Tuesday, September 16, 2025

Confessions of a Code-Switching Chameleon

  


 

Lately I’ve been reflecting on my behavior—or rather, behaviors. While I do believe I have a strong personality with specific traits, I also have a great capacity to mimic others’. This can be as subtle, and unconscious, as mirroring my conversation partner’s crossed arms, or as obvious, and deliberate, as sliding into their Southern (or Brooklyn) accent when conversing with them. You’ll never truly mistake me for a 12-year-old kid, or a 90 year old Boston matron, but I sure can play one on TV!

 

My delightful combo of bipolar and ADHD makes me both fascinated by the vagaries of my mind, and unable to focus on them for long. While my 500 words worth of attention is still on this subject, I wanted to share reflections on code-switching and The Chameleon Effect. 

 

To the uninformed, code-switching is defined as a conscious change of dialect, or even language, depending on your environment. This was emphasized in Percival Everett’s wonderful novel James. Everett’s Pulitzer-winner tells the story of Jim, the slave companion to Huck Finn. My book club just finished reading and discussing it (I went a step further and re-read the source material, Twain’s Adventures of Huckleberry Finn.) While the original Jim is certainly a sympathetic character, James paints a much fuller portrait of a brilliant man, secretly self-taught from his white owner’s classic books.
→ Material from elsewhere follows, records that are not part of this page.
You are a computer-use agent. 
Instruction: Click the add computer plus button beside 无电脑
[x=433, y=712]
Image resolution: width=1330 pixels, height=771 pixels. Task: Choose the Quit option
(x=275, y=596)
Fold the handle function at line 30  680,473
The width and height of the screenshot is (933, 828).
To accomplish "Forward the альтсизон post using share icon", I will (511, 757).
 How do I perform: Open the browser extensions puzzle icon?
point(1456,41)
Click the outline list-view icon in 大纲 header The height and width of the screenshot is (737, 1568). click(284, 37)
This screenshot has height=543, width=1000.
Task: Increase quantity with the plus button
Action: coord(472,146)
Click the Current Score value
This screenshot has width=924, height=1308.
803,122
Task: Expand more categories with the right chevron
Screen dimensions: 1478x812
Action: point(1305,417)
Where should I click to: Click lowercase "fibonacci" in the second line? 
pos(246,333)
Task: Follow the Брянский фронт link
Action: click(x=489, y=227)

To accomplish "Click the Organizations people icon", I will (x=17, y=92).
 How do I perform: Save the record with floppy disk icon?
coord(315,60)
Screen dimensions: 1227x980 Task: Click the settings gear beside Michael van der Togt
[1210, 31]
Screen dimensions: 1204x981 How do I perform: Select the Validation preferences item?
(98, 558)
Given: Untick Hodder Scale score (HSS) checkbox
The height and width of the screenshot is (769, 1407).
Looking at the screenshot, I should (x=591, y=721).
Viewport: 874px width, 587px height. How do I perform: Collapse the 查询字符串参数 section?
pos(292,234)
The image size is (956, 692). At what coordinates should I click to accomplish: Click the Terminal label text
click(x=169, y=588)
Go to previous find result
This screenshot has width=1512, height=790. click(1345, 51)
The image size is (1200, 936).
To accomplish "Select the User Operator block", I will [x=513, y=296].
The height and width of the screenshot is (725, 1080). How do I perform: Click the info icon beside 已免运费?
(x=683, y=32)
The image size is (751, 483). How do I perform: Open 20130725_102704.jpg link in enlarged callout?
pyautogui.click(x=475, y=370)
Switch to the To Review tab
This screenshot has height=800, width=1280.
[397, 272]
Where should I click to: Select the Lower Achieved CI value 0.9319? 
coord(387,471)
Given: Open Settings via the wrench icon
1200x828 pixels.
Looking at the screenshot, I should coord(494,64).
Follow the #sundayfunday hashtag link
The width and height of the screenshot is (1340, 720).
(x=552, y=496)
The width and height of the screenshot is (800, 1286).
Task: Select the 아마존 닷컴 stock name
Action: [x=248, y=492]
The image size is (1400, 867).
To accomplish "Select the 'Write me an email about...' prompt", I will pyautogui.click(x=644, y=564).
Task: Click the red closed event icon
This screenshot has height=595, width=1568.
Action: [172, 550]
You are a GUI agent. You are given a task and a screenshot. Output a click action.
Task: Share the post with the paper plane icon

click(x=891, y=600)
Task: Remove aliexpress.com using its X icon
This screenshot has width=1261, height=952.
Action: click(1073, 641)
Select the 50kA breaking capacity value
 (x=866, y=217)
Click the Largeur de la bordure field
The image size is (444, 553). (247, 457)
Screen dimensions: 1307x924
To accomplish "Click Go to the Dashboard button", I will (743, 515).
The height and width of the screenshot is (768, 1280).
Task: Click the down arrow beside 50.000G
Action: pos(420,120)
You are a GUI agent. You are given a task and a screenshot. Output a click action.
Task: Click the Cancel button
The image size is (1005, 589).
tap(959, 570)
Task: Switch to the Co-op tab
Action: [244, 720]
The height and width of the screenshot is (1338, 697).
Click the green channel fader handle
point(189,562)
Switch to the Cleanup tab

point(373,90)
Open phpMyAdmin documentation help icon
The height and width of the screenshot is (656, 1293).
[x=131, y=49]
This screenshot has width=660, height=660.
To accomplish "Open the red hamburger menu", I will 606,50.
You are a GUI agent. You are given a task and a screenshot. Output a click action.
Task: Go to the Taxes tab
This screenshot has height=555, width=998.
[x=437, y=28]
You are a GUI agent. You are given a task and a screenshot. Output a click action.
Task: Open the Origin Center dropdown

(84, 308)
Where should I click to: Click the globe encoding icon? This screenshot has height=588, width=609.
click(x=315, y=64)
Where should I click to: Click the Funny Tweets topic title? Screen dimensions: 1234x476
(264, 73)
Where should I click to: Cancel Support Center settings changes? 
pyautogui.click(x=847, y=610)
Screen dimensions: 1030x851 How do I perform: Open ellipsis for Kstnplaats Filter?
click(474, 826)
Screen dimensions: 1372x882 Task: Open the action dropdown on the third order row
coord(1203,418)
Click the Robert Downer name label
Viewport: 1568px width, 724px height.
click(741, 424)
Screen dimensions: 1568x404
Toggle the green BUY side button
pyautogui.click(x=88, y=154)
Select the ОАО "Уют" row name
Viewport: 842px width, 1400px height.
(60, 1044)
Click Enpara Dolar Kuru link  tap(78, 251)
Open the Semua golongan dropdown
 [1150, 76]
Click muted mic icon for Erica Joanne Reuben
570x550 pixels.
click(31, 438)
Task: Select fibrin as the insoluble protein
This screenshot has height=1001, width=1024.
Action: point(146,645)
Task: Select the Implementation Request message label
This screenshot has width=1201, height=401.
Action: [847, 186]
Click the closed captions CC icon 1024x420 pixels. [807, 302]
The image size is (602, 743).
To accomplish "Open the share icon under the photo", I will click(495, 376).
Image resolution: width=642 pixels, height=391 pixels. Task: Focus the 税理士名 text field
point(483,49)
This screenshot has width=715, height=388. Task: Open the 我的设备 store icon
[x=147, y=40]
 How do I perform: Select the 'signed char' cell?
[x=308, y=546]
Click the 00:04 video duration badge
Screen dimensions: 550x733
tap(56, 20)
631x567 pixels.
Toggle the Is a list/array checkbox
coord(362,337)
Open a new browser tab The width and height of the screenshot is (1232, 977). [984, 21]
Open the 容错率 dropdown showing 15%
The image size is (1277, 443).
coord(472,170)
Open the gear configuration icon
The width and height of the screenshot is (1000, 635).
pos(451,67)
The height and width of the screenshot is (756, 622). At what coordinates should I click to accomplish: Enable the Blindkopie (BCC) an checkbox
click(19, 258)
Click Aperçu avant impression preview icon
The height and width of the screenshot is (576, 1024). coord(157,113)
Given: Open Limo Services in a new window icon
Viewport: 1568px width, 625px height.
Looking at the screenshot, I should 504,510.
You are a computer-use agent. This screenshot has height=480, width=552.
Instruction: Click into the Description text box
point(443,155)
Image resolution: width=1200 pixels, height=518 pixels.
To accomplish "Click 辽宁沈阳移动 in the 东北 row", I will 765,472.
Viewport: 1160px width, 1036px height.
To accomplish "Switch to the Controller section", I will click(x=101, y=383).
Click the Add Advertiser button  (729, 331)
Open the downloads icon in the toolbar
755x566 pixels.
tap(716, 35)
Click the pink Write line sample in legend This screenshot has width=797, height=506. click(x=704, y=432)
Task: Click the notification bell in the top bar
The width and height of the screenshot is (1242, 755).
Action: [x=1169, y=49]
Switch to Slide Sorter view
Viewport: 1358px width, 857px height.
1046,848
This is illustrated by his adeptness at speaking two different ways (illiterate, and highly educated), based on the company and circumstances in which he finds himself. His very life depends on making the “correct” choices. Other examples of code-switching are bilingual folks who can switch between two (or more) languages in a conversation (I’ve seen my daughter-in-law rapidly go from English to Mandarin and back again).

 

The Chameleon Effect is similar, but less studied. Just as our little lizardy friend can’t help changing colors when moving from green leaf to brown tree trunk, human chameleons automatically match the people around them gesture for gesture (brushing hair out of eyes, yawning). 

 

Both are adaptive behaviors with pros and cons—any good politician can make you feel that you both are on the exact same wavelength, right? But there’s a definite risk of losing your identity completely, in your quest to blend seamlessly with your surroundings.

 

And me? Well, I think I have a pretty good sense of myself and my values. I’m confident that I won't betray those, just to fit in. But neither am I one of those bold (dare I say belligerent?) people who trumpet their individuality even as they are clearly being offensive: “I just call it as I see it, like it or lump it!” 

 

So on I’ll colorfully crawl through life, sometimes switching the code, sometimes not. Don’t be shocked to see me at a party down South, “y'all”-ing to beat the band, even as I’m sharing totally New Yawk info. 

 

Popeye declared “I yam what I yam.” 

I say, “I yam, but sometimes I’m a bit of a turnip.”